__PROBLEMA SCRITTO 1__.
Secondo l'estratto sui neutrini solari, quanto tempo impiegano i neutrini per arrivare sulla Terra?
__PROBLEMA SCRITTO 2__.
Quali particelle si producono alla fine delle reazioni nucleari secondo l'estratto sui neutrini solari? Indicale tutte.
__PROBLEMA SCRITTO 3__.
Riporta fedelmente il passo dell'estratto sui neutrini solari che va da "La grande importanza" fino a "di un neutrino.", quest'ultimo compreso.

Nelle reazioni nucleari si ha alla fine la produzione di nuclei di elio, di positroni, di fotoni e di neutrini: tutte queste particelle, tranne le ultime, sono assorbite nelle zone immediatamente vicine al punto in cui è avvenuta la fusione. Il calore prodotto dalle reazioni di fusione che hanno luogo nel centro del Sole impiega centinaia di migliaia di anni a raggiungerne la superficie. Solamente i neutrini filtrano indisturbati dal centro del Sole: raggiungono la Terra dopo soli otto minuti da quando sono stati generati, con velocità uguale, o comunque estremamente vicina, a quella della luce.
La grande importanza dello studio dei neutrini solari come sonda diretta per sapere quanto avviene all'interno del Sole, e per estensione nelle altre stelle, contrasta con le difficoltà legate alla bassissima probabilità di interazione di queste particelle.
Le reazioni di fusione che avvengono all'interno del Sole sono costituite da due cicli, quello dell'idrogeno e quello del carbonio-azoto-ossigeno: è il primo, però, a contribuire in massima parte, per quasi il 98%, alla produzione dell'energia solare. La reazione iniziale è detta p-p ed è di gran lunga dominante rispetto alle altre: consiste nella cattura di un nucleo di idrogeno da parte di un altro nucleo dello stesso tipo, con la produzione di un nucleo di deuterio, di un positrone (particella della stessa massa dell'elettrone, ma con carica positiva) e di un neutrino.
Si osservi che esistono tre tipi di neutrini: l'elettronico, il muonico e il tauonico, associati a tre particelle cariche, rispettivamente l'elettrone, il muone e il tauone (dette, come anche i neutrini, leptoni). Il muone e il tauone hanno masse pari rispettivamente a circa 200 e 3500 volte quella dell'elettrone, ma per il resto sono simili a questa particella: hanno carica negativa e spin 1/2 e danno luogo alle medesime interazioni dell'elettrone. La teoria attuale delle interazioni deboli prevede che i tre leptoni carichi, ciascuno con il corrispondente neutrino, siano caratterizzati da un diverso numero quantico, detto sapore, che può essere appunto elettronico, muonico e tauonico nei tre rispettivi casi. Secondo questa stessa teoria il sapore si conserva: per esempio, un neutrino elettronico non può trasformarsi in un neutrino muonico o tauonico, anche se questa trasformazione non violerebbe di per sé alcuna delle altre leggi di conservazione note (dello spin, della carica, ecc.).
Tornando alla formazione del deuterio, nel caso già richiamato della reazione p-p l'energia di rinculo del nucleo finale è trascurabile e perciò l'energia emessa si distribuisce quasi esclusivamente tra il positrone e il neutrino, i quali avranno una distribuzione continua di energia (fig. 2). Molto più raramente però, nello 0,25% dei casi, avviene la reazione p-e-p, in cui un elettrone catalizza la fusione dei due nuclei di idrogeno, con la produzione di un atomo di deuterio accompagnato da un neutrino. L'energia di rinculo è trascurabile anche in questo caso ma, a differenza del precedente, il neutrino è monocromatico e trasporta la quasi totalità dell'energia a disposizione, 1,44 MeV.

__MATERIALE FORNITO__.
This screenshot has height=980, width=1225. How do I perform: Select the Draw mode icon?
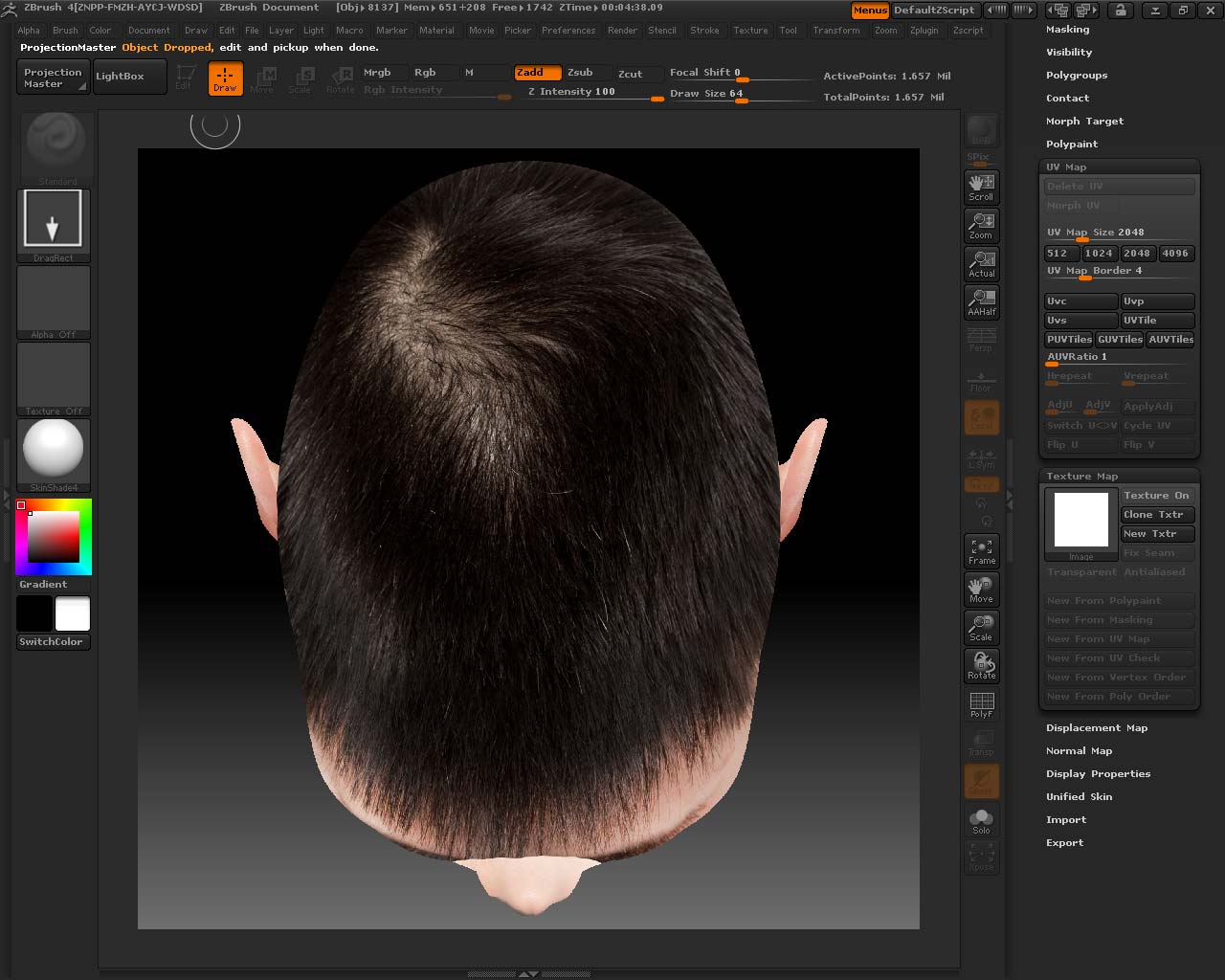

__RISPOSTA COMPLETA 1__.
Arrivano sulla Terra dopo soli otto minuti dalla loro generazione.

__RISPOSTA COMPLETA 2__.
Nuclei di elio, positroni, fotoni e neutrini.

__RISPOSTA COMPLETA 3__.
La grande importanza dello studio dei neutrini solari come sonda diretta per sapere quanto avviene all'interno del Sole, e per estensione nelle altre stelle, contrasta con le difficoltà legate alla bassissima probabilità di interazione di queste particelle.
Le reazioni di fusione che avvengono all'interno del Sole sono costituite da due cicli, quello dell'idrogeno e quello del carbonio-azoto-ossigeno: è il primo, però, a contribuire in massima parte, per quasi il 98%, alla produzione dell'energia solare. La reazione iniziale è detta p-p ed è di gran lunga dominante rispetto alle altre: consiste nella cattura di un nucleo di idrogeno da parte di un altro nucleo dello stesso tipo, con la produzione di un nucleo di deuterio, di un positrone (particella della stessa massa dell'elettrone, ma con carica positiva) e di un neutrino.